On which country's judicial nomination process he believes is better

"Well, I think the U.S. system is borderline insane, and I say that with great respect to the U.S. constitutional tradition … That being said, the Senate Judiciary Committee hearings were not always this way. Both parties share responsibility for that. I mean, the Robert Bork hearings and the hearings around Clarence Thomas' appointments back in the in the '80s, these were the the watershed moments in turning the Senate Judiciary Committee into the political madhouse that it is today around Supreme Court nominations.

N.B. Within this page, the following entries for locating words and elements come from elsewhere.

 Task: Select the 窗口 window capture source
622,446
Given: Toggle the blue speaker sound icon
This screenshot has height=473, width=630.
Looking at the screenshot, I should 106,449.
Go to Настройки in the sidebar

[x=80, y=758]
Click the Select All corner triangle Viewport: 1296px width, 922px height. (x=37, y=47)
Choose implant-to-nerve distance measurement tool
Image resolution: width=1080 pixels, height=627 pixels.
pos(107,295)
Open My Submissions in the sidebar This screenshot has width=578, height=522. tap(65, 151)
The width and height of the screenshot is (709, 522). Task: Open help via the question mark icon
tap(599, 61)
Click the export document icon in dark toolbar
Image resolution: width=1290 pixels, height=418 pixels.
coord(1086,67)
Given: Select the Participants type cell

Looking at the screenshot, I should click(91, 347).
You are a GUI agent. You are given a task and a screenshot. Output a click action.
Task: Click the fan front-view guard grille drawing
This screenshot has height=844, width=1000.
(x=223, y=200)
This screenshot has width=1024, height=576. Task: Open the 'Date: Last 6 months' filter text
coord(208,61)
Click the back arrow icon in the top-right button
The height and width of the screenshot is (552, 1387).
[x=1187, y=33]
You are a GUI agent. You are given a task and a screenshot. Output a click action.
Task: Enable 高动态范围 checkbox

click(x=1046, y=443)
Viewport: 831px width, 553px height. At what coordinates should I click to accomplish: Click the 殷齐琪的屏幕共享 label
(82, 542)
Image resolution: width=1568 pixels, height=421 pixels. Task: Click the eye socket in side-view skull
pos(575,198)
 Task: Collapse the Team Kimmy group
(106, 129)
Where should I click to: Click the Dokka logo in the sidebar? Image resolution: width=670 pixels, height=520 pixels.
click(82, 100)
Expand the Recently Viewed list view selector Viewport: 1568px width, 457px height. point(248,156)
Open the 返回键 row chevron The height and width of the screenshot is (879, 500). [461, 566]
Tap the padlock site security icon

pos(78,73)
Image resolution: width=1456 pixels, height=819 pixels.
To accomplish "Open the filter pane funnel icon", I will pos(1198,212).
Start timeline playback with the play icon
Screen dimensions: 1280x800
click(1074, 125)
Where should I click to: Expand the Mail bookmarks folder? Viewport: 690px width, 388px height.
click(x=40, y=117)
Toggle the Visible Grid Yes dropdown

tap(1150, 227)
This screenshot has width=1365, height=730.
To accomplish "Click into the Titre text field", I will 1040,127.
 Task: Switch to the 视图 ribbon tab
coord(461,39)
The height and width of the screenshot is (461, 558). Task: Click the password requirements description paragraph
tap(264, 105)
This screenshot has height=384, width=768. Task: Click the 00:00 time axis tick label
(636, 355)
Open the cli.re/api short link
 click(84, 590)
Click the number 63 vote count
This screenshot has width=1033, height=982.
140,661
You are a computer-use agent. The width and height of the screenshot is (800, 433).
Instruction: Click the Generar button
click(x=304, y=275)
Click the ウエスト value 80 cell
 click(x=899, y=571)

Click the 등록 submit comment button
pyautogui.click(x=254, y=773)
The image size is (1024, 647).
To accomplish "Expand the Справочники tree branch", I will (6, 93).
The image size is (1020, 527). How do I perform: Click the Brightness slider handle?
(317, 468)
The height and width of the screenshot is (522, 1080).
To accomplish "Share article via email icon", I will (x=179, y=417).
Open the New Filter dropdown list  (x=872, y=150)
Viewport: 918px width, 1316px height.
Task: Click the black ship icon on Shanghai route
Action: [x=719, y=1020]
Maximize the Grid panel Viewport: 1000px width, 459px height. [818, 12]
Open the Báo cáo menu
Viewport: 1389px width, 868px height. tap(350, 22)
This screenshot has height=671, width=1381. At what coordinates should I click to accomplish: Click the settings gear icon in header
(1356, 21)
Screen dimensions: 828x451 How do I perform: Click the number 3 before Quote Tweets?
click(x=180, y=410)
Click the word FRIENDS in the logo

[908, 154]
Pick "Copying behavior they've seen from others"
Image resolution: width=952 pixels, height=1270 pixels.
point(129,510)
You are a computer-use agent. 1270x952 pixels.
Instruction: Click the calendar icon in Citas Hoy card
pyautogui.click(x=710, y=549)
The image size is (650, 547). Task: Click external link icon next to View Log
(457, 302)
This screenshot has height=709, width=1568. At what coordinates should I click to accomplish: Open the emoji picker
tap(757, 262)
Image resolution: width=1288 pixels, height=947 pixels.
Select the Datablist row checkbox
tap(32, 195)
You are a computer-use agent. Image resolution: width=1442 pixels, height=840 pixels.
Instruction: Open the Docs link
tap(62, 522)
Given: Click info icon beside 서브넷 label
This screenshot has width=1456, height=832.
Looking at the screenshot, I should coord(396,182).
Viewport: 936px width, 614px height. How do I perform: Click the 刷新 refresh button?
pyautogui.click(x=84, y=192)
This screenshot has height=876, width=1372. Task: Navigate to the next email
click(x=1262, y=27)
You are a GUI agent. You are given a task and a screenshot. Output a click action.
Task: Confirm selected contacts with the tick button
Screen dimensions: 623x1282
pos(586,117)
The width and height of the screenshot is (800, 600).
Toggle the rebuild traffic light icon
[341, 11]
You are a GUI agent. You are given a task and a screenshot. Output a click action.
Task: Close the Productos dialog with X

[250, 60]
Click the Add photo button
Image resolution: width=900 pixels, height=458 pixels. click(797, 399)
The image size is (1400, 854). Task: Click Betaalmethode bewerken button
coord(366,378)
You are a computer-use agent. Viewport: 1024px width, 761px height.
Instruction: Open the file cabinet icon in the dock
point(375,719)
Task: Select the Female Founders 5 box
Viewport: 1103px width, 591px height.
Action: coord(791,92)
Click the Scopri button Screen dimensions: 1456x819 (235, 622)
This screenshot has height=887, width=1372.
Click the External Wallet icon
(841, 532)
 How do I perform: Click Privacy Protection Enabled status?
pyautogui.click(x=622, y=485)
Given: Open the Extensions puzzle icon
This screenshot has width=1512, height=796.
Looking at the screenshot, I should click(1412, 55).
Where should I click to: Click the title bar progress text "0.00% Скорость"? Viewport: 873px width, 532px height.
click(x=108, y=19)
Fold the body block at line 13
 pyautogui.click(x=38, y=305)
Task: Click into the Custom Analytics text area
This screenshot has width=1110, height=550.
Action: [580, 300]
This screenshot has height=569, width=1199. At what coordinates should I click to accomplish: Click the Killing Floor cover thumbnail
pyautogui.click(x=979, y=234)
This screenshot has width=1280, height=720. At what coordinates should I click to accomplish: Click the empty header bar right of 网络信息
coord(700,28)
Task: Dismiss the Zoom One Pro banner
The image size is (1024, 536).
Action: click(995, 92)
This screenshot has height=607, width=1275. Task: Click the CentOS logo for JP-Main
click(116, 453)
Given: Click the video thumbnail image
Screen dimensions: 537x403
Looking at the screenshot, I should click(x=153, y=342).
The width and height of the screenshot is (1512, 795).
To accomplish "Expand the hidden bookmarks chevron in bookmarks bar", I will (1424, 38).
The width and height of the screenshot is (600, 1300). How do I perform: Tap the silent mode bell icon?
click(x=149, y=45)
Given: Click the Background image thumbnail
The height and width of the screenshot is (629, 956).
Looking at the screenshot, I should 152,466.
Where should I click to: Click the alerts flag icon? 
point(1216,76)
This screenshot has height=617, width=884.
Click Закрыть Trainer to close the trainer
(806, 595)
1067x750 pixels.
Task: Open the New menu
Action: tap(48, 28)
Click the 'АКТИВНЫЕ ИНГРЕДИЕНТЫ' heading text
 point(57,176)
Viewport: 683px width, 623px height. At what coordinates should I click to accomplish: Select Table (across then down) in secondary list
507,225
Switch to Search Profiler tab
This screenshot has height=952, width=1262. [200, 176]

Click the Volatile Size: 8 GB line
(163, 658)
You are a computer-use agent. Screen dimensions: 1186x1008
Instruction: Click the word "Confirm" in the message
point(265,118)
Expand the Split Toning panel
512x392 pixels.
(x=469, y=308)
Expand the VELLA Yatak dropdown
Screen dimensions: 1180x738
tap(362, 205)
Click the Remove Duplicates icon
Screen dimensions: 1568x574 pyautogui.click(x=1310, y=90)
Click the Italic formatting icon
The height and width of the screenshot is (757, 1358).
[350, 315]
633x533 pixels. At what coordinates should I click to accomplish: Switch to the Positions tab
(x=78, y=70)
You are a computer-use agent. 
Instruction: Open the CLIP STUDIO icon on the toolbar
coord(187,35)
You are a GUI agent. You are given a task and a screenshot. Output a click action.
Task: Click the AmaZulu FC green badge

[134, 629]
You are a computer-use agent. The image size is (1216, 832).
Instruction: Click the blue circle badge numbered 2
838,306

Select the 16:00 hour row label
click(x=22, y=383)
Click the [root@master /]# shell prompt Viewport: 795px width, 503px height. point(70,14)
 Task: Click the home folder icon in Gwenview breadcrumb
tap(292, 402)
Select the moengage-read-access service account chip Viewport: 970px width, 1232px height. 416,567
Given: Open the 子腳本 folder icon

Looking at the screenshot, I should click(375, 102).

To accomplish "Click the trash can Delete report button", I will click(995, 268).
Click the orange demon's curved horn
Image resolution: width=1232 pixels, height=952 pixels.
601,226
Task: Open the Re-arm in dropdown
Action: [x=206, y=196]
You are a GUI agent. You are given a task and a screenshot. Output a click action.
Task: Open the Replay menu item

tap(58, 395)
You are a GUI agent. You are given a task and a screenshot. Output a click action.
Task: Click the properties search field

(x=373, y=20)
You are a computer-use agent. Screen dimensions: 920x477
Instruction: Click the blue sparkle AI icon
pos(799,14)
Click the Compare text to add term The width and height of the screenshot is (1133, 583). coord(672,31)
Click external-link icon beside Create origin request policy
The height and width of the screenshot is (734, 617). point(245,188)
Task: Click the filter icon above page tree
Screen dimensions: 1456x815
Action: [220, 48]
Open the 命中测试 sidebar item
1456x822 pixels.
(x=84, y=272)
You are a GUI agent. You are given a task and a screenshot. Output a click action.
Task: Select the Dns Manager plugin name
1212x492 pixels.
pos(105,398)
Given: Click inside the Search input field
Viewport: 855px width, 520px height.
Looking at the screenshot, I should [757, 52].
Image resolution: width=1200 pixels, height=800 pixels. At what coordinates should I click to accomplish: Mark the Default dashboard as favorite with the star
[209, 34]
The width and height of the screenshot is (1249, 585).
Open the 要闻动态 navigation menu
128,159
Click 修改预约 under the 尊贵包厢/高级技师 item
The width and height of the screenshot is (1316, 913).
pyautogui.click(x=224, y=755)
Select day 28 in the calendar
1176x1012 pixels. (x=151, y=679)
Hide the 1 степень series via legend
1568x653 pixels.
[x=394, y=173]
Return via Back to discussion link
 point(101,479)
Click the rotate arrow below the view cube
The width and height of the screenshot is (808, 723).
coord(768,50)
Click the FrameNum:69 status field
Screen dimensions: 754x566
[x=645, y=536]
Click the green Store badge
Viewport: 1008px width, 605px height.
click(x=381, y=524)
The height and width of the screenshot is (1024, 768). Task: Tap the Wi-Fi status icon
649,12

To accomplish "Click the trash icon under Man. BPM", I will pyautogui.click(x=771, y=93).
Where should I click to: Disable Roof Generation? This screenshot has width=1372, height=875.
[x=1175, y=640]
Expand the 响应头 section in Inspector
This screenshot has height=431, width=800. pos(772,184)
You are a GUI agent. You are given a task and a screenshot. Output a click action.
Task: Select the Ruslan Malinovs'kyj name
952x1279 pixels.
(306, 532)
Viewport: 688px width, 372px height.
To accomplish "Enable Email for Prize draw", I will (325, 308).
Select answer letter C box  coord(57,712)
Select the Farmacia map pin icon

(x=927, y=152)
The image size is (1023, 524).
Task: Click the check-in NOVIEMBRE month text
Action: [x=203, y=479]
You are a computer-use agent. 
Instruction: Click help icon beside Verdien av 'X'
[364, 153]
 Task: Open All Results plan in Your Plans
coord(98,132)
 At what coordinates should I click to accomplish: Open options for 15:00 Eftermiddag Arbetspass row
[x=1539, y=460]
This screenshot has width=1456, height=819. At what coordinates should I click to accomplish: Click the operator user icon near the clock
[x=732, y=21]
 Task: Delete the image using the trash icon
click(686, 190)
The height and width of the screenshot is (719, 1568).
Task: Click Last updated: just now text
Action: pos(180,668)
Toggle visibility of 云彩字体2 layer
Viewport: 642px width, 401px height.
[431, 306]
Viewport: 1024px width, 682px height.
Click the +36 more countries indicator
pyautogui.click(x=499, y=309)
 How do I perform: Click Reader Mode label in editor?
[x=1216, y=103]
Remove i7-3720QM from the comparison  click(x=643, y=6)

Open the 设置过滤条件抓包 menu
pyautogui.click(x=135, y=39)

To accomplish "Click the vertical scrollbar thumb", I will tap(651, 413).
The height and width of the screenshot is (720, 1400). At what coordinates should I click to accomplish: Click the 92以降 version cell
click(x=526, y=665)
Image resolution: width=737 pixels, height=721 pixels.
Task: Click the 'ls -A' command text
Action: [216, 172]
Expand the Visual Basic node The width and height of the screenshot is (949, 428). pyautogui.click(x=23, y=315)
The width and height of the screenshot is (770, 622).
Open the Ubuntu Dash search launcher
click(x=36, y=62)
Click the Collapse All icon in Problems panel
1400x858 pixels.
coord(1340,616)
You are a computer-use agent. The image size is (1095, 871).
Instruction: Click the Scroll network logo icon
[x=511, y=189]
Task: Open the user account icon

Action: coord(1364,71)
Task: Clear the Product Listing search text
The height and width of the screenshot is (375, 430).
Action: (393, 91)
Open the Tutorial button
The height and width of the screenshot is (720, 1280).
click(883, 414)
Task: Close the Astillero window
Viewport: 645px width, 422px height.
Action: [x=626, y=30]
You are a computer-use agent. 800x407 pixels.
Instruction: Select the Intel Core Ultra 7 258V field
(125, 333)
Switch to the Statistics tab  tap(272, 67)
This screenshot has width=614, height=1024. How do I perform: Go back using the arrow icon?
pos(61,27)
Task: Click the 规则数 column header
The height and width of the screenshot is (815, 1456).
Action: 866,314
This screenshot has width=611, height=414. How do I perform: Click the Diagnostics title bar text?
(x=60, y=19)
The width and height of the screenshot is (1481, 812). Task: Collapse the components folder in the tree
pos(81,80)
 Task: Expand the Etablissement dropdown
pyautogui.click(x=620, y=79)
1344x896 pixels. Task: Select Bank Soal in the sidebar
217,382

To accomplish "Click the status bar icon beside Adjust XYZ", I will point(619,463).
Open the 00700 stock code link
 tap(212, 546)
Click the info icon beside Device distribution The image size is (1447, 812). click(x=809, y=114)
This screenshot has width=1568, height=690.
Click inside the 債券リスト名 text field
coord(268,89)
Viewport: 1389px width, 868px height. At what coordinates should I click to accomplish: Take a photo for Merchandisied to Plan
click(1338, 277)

"I do think that when you have judicial appointments become such a partisan issue, there is a legitimacy problem for a high court. When people see 5-4 rulings on issues like gay marriage in Obergefell and Hodges, in campaign finance reform in Citizens United and Federal Election Commission, like very recently on labor unions and the rights of non-labor union members to not pay union dues for political activities in the Janus case … When these sorts of politically contentious issues, which are the subject of partisan contestation in the legislative context, are decided on 5-4 party-line votes by the Supreme Court, it's no surprise that Americans take a judicial appointment to be like a lasting achievement for a Republican president to make the Supreme Court a Republican body.

"How are you supposed to keep people trusting the decisions of a high court when they see it as an extension of politics? And in Canada, we've managed to avoid that, partly by sheer luck, partly by different constitutional traditions that we have in different structures that we have in our constitution, and partly because our judges quite simply are less predictable than yours are."

This article was originally published on September 14, 2018.

This segment aired on September 14, 2018.